#### TASK OBJECTIVE
For the entries below, work out how many lines include the string "will", then write only that number.

#### RECORD EXCERPTS
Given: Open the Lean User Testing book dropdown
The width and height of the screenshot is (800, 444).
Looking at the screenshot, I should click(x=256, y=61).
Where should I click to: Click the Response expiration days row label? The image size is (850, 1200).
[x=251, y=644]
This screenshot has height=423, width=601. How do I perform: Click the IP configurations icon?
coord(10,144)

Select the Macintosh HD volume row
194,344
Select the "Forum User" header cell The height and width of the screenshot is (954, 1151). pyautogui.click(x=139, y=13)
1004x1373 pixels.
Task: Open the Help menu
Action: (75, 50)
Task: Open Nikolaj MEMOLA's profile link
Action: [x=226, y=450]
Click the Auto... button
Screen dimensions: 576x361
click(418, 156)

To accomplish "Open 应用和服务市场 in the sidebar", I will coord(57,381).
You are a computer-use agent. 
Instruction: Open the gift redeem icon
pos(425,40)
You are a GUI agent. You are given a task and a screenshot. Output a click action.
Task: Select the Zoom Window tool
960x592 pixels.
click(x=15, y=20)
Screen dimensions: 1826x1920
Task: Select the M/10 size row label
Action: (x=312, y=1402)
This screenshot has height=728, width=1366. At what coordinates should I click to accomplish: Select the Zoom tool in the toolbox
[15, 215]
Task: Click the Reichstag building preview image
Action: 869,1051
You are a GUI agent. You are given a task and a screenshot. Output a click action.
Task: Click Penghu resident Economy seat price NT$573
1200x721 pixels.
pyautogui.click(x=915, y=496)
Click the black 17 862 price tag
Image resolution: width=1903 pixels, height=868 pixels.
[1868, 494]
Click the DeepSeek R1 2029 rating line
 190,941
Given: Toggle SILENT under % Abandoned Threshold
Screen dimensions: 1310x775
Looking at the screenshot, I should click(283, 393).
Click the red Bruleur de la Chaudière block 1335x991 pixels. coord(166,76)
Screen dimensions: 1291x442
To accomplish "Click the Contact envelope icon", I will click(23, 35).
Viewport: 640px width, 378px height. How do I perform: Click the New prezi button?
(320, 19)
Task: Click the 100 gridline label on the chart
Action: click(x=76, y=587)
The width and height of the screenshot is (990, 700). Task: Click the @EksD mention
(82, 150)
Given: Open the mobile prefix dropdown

#### YOUR RESPONSE
2